• **TASK GOAL**: Give the number of lines in the entries below that hold "height", with no accompanying words.

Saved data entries
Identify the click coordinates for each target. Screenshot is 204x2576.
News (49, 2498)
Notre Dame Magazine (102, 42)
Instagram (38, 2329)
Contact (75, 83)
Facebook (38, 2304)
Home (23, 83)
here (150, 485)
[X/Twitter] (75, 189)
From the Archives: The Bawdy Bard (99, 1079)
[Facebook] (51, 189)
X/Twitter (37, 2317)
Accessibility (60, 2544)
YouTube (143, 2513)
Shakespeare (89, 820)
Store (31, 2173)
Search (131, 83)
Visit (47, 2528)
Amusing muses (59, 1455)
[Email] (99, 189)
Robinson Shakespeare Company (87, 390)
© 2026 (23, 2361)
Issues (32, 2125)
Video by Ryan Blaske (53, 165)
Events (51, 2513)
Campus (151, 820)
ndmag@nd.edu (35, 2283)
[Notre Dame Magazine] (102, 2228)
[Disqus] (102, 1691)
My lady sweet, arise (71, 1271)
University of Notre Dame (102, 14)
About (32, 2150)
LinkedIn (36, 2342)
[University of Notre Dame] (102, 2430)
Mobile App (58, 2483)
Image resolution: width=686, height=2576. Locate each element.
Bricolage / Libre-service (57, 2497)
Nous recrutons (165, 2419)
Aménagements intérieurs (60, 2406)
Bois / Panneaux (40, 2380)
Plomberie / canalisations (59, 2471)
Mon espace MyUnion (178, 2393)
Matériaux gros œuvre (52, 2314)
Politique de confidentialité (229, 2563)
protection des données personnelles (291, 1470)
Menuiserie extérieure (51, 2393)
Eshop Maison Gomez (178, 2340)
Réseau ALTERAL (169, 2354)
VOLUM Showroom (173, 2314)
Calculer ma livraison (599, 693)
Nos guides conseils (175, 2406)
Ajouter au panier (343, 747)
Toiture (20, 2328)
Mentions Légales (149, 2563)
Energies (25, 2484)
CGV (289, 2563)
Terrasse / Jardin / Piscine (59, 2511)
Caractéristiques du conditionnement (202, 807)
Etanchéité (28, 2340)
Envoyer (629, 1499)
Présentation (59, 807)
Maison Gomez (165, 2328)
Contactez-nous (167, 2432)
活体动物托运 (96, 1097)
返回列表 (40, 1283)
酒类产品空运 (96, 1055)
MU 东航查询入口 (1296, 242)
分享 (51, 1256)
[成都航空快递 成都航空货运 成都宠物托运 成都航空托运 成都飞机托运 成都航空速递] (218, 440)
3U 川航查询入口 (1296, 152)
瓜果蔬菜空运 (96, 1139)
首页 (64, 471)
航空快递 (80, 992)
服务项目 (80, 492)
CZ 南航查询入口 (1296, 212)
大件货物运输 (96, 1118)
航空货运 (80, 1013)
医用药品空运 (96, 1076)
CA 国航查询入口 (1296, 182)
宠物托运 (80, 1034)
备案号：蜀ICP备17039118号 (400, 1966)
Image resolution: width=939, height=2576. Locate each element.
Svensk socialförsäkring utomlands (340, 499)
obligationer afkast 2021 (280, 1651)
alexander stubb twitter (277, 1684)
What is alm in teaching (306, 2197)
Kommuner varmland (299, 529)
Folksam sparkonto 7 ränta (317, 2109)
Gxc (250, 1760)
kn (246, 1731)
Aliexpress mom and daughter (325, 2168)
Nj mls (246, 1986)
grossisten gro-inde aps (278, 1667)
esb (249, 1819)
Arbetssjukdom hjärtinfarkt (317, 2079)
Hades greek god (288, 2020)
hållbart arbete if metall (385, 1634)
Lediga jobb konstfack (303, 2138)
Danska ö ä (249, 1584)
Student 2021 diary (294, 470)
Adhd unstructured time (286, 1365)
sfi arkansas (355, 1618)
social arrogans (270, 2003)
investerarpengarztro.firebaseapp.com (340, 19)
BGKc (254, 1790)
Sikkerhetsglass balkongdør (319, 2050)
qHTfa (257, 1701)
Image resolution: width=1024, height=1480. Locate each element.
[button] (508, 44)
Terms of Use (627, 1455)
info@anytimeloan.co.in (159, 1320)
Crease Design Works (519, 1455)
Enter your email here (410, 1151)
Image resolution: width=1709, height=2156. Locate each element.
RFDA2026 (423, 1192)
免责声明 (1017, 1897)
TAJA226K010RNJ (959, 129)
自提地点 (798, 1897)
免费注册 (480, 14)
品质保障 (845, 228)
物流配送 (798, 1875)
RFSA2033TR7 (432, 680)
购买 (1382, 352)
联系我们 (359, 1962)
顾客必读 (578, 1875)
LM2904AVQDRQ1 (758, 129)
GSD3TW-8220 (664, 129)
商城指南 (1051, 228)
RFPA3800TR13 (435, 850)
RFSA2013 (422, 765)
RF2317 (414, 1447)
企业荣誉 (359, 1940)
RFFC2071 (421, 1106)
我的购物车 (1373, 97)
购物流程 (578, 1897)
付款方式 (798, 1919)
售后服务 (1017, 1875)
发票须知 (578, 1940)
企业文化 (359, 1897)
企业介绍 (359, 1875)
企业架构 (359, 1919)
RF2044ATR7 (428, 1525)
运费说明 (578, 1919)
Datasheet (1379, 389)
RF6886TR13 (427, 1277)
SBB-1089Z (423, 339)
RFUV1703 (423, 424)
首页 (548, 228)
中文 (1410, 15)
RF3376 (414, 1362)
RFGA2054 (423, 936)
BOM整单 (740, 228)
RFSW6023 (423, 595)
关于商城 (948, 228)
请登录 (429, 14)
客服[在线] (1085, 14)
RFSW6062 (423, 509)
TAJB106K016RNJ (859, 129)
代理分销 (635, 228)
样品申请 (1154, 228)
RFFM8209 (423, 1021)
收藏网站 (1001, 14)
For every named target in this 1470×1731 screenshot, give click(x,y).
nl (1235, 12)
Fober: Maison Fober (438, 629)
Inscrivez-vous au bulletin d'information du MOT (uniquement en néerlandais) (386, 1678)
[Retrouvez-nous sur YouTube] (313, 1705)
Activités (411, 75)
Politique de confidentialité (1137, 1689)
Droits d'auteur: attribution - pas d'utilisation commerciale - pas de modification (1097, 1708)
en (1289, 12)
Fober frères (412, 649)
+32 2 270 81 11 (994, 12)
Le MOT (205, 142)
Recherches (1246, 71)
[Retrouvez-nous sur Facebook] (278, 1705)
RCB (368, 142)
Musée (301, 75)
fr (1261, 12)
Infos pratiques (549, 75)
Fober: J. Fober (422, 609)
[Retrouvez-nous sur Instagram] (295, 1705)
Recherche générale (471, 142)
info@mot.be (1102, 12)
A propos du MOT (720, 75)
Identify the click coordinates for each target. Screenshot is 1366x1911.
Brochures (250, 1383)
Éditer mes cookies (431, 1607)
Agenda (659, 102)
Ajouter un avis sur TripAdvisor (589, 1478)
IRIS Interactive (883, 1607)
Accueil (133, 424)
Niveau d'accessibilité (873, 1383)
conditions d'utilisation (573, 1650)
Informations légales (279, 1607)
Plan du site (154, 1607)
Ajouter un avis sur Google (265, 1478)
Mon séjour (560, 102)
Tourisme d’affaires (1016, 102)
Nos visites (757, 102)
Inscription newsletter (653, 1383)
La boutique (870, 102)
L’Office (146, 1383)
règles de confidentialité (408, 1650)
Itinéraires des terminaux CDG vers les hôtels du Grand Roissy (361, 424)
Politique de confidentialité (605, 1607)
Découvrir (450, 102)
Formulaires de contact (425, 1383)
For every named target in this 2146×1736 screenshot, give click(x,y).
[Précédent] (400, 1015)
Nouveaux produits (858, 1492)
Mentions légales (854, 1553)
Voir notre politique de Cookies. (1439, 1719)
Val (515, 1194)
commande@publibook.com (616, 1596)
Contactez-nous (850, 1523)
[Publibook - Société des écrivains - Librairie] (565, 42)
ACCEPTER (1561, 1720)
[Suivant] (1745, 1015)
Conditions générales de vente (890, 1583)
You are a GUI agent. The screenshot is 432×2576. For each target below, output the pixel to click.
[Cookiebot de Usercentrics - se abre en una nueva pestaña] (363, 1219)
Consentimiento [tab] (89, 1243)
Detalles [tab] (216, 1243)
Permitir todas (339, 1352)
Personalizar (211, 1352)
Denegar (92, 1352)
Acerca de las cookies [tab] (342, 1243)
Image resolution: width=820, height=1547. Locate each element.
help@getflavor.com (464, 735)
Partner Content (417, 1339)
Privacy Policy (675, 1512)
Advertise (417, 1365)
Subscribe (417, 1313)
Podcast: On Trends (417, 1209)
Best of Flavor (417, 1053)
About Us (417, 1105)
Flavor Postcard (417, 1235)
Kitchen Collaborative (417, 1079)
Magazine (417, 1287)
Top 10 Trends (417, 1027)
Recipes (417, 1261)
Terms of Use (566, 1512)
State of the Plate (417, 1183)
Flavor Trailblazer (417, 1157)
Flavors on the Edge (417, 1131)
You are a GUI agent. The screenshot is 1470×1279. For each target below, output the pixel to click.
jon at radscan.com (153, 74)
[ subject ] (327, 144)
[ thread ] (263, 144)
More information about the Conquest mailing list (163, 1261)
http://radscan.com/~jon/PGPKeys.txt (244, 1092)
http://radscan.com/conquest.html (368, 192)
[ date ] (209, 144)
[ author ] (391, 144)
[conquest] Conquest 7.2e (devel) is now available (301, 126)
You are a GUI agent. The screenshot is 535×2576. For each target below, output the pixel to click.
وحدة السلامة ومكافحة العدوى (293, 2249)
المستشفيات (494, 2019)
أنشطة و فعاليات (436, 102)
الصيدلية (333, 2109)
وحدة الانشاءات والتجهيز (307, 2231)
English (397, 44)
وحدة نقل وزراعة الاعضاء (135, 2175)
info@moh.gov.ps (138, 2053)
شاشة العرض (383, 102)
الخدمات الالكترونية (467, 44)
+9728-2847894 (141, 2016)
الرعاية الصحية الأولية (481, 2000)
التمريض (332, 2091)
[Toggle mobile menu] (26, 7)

• **FINISHED TASK**: 5